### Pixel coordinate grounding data
════

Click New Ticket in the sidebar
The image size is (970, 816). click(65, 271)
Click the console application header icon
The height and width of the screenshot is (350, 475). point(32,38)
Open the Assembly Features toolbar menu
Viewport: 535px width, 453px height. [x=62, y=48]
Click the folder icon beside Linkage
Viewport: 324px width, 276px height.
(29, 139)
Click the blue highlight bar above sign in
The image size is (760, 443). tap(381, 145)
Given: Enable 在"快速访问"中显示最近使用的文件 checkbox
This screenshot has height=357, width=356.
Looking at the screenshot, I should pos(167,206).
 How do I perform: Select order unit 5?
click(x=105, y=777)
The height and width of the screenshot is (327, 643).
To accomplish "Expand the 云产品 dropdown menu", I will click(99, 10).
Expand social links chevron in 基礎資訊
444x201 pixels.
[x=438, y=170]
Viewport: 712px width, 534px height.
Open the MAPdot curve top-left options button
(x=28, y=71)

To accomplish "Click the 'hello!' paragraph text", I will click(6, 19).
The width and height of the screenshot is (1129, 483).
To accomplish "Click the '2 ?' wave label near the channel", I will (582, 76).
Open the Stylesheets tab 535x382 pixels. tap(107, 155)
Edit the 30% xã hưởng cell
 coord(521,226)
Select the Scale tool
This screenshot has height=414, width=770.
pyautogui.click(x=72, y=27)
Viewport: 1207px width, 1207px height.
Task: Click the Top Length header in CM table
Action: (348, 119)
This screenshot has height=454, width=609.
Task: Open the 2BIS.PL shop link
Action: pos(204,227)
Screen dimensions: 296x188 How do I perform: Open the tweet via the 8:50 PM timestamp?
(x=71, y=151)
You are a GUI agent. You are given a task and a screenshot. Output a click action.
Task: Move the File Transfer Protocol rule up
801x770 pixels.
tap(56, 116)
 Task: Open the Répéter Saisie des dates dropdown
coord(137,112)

════

### What to work on
Transcribe every entry word for word.

### Response
Click New Ticket in the sidebar
The image size is (970, 816). click(65, 271)
Click the console application header icon
The height and width of the screenshot is (350, 475). point(32,38)
Open the Assembly Features toolbar menu
Viewport: 535px width, 453px height. [x=62, y=48]
Click the folder icon beside Linkage
Viewport: 324px width, 276px height.
(29, 139)
Click the blue highlight bar above sign in
The image size is (760, 443). tap(381, 145)
Given: Enable 在"快速访问"中显示最近使用的文件 checkbox
This screenshot has height=357, width=356.
Looking at the screenshot, I should pos(167,206).
 How do I perform: Select order unit 5?
click(x=105, y=777)
The height and width of the screenshot is (327, 643).
To accomplish "Expand the 云产品 dropdown menu", I will click(99, 10).
Expand social links chevron in 基礎資訊
444x201 pixels.
[x=438, y=170]
Viewport: 712px width, 534px height.
Open the MAPdot curve top-left options button
(x=28, y=71)

To accomplish "Click the 'hello!' paragraph text", I will click(6, 19).
The width and height of the screenshot is (1129, 483).
To accomplish "Click the '2 ?' wave label near the channel", I will (582, 76).
Open the Stylesheets tab 535x382 pixels. tap(107, 155)
Edit the 30% xã hưởng cell
 coord(521,226)
Select the Scale tool
This screenshot has height=414, width=770.
pyautogui.click(x=72, y=27)
Viewport: 1207px width, 1207px height.
Task: Click the Top Length header in CM table
Action: (348, 119)
This screenshot has height=454, width=609.
Task: Open the 2BIS.PL shop link
Action: pos(204,227)
Screen dimensions: 296x188 How do I perform: Open the tweet via the 8:50 PM timestamp?
(x=71, y=151)
You are a GUI agent. You are given a task and a screenshot. Output a click action.
Task: Move the File Transfer Protocol rule up
801x770 pixels.
tap(56, 116)
 Task: Open the Répéter Saisie des dates dropdown
coord(137,112)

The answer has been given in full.